Disability Benefits for Sleep Apnea
Sleep apnea is not just loud snoring or a little nasal congestion. Chronic sleep apnea leads to severe health problems, and if your apnea is so severe that it interferes with your ability to work, you may qualify for Social Security disability.
When someone has sleep apnea, there are periods of time where you’re unable to move your respiratory muscles, and that stops air flow through your nose and mouth. You can stop breathing for 10 to 30 seconds at a time, and in some patients, this cycle happens up to 400 times per night! When breathing stops, carbon dioxide levels rise to unsafe levels, waking you during the night.
If you’re overweight, you are more likely to develop sleep apnea, because the fat tissue in the neck can further compress the airway.
There are two different kinds of sleep apnea: central and obstructive.
Central sleep apnea is a rare condition caused by a central nervous system disorder. The brain doesn’t send the proper signals to the respiratory muscles, so breathing is affected.
Obstructive sleep apnea is much more common, occurring in 90 percent of all patients with apnea. This type of apnea occurs when there is a blockage of the windpipe (trachea) that brings air into the body. Excess fat in the throat can cause it, but the tongue or tonsils can also create the blockage.
Certainly, sleep apnea results in very poor sleep. People with apnea sometimes fall asleep while driving or in the middle of a conversation. Daytime alertness is affected, and it begins to take a toll on your memory and cognitive abilities, too.
When apnea is left untreated, it can lead to far more serious health issues like high blood pressure, heart disease, strokes and heart attacks.
When it comes to sleep apnea and social security disability, most people will have a hard time qualifying. You will likely only qualify if you have serious complications caused by sleep apnea.
The Social Security Administration (SSA) has a Blue Book in which the agency lists all ailments that qualify for disability benefits. For sleep apnea, SSA lists respiratory and other impairments caused by sleep apnea. For example, if you have chronic heart failure caused by sleep apnea, you will likely automatically qualify. Pulmonary conditions like chronic pulmonary hypertension or cor pulmonale are also listed. SSA gets very specific, stating that pulmonary hypertension will qualify if mean pulmonary arterial pressure is above 40 mm Hg. If apnea causes severe behavior issues or cognitive impairments, it can qualify as an organic mental disorder.
There are two things you must prove to SSA before receiving benefits: a medical diagnosis and a sleep apnea case severe enough to prevent you from working.
Regarding medical diagnosis, you must have detailed records from your physician showing your apnea diagnosis and showing any chronic conditions that you have as a result of the apnea.

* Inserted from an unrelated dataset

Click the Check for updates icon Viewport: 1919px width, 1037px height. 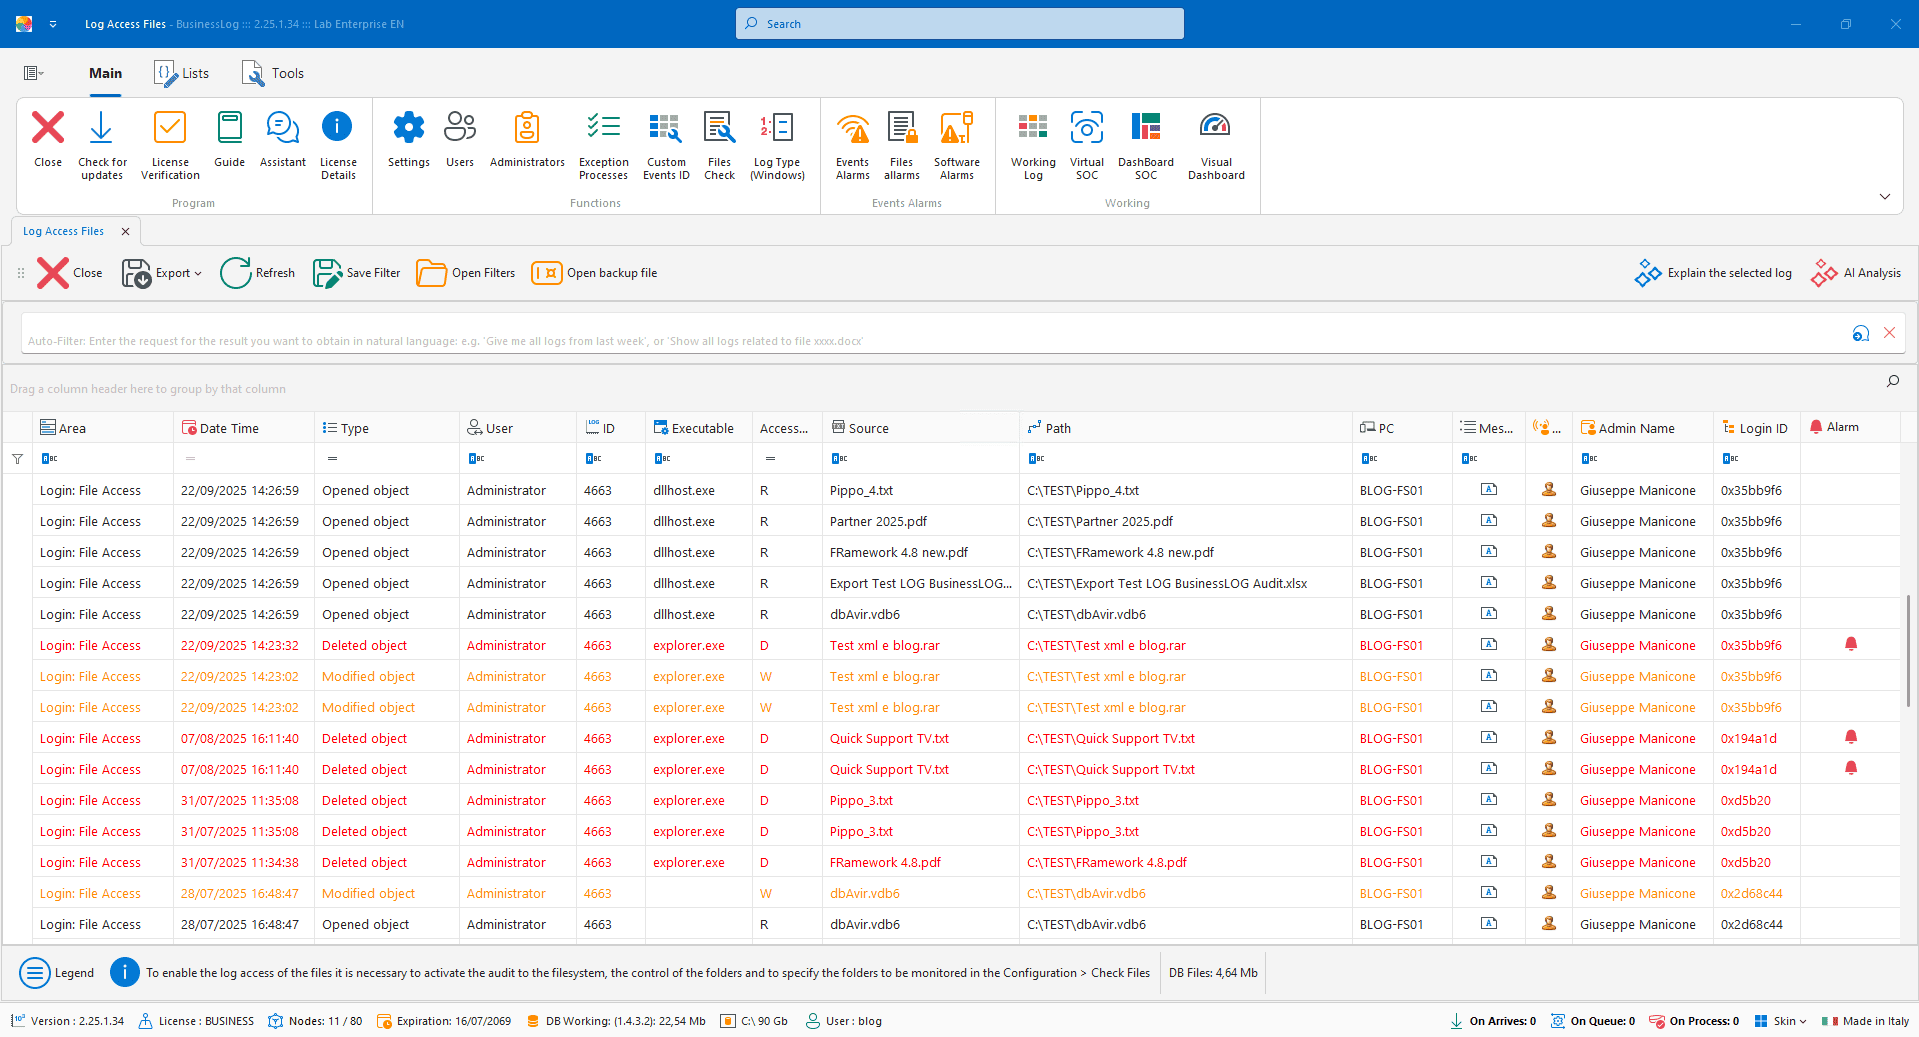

If you have one of the automatic qualifying conditions listed above, such as pulmonary hypertension, you must show test results. For example, you must show that you’ve had a cardiac catheterization test that has shown your mean arterial pressure to be above 40 mmHg. You also need to show that you’ve tried sleep apnea therapies without much success, such as the wearing of a positive airway pressure device like a CPAP (or APAP or BPAP) machine at night.
Second, you must show SSA that your sleep apnea is so severe that it prevents you from working. You should certainly provide notes from your own doctor, but SSA will conduct their own assessment of your ability to work. It is called a residual functional capacity or RFC assessment, and it shows the level of work you are capable of. The SSA will look at how fatigue affects your work and how any other conditions like heart conditions factor in.
If you don’t already have a statement from your doctor about your work capabilities, you need one. The doctor needs to be thorough and list any restrictions you may have. For example, your sleep impairment may be so bad that your doctor limits you from operating heavy machinery for fear that you might fall asleep while driving. You might have exertion limitations too, like limits on how much lifting you can do.
SSA will consider your doctors notes and they’ll do their own RFC assessment. They’ll look at your job requirements and your restrictions to make a determination. If you are unable to perform your current job, SSA will look for other jobs you might be able to do. An exception is usually made for adults over age 50 because you’re so close to retirement age anyway. Also, if you have very little education, you might be exempted because you are more limited on jobs you qualify for. Most people with sleep apnea can do sedentary work (more commonly known as a “desk job”. However, some people have very severe and limiting restrictions that prevent even desk job work. In these cases, you will likely be awarded benefits.